_Parts of the exercise_
1. List the signals that the copper tape provides between the individual printed circuit boards, according to the choker instructions.
2. From the choker instructions, reproduce verbatim the part that opens with the words containing "Find a good" and closes with "the left now.".
3. In the choker instructions, which file should be used with a vinyl cutter?

+++ Passage

If you have access to a vinyl cutter, this is the far easier way to go. Use the choker.dxf file. The vinyl cutting path is the middle section. If you have chosen to have a different number of LED boards, or a different spacing, you will need to modify the cutting path appropriately.
Step 6: Adding the Copper Tape
As was stated before, the copper tape acts as the electrical board traces for this flexible circuit board. It provides the power, ground, and data interconnect signals between the individual printed circuit boards.
Find a good work surface, and carefully peel the vinyl off of its backing paper. If you used a vinyl cutting machine to cut the vinyl, use pointy tweezers or some other tool to carefully remove the unnecessary vinyl from the holes. When I made this, most of the hole vinyl stayed attached to the paper backing, but I had to remove a dozen or so holes with tweezers.
Tape the vinyl, sticky-side up, to the work surface with masking tape. Use bare minimum of overlap of the masking tape on the vinyl. This will make it easier to remove later. The side with the three-hole column should be on the left now.

++++++
+++ Information shown

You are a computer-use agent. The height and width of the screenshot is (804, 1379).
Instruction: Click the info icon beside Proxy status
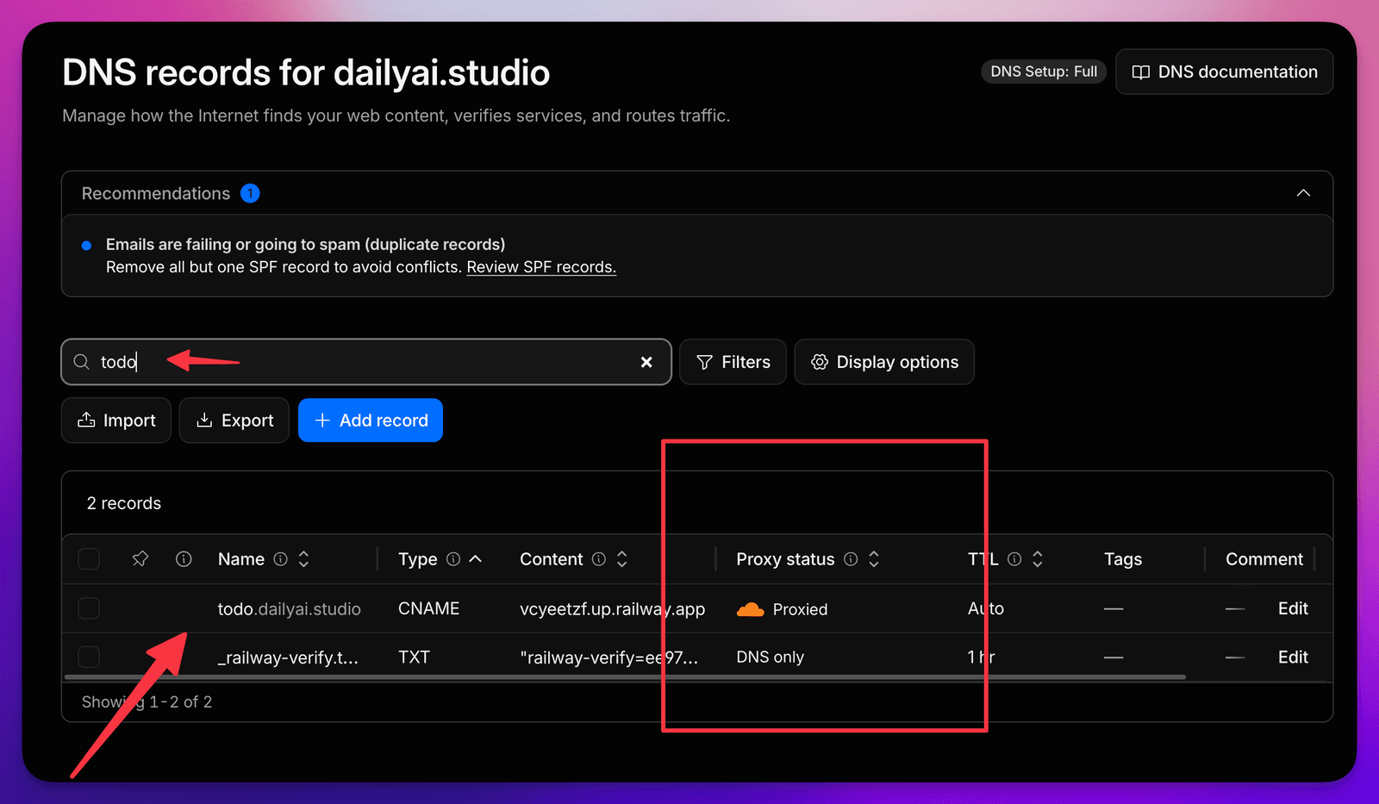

++++++

_Exercise responses_
1. Power, ground, and data interconnect signals.

2.
Find a good work surface, and carefully peel the vinyl off of its backing paper. If you used a vinyl cutting machine to cut the vinyl, use pointy tweezers or some other tool to carefully remove the unnecessary vinyl from the holes. When I made this, most of the hole vinyl stayed attached to the paper backing, but I had to remove a dozen or so holes with tweezers.
Tape the vinyl, sticky-side up, to the work surface with masking tape. Use bare minimum of overlap of the masking tape on the vinyl. This will make it easier to remove later. The side with the three-hole column should be on the left now.

3. The choker.dxf file.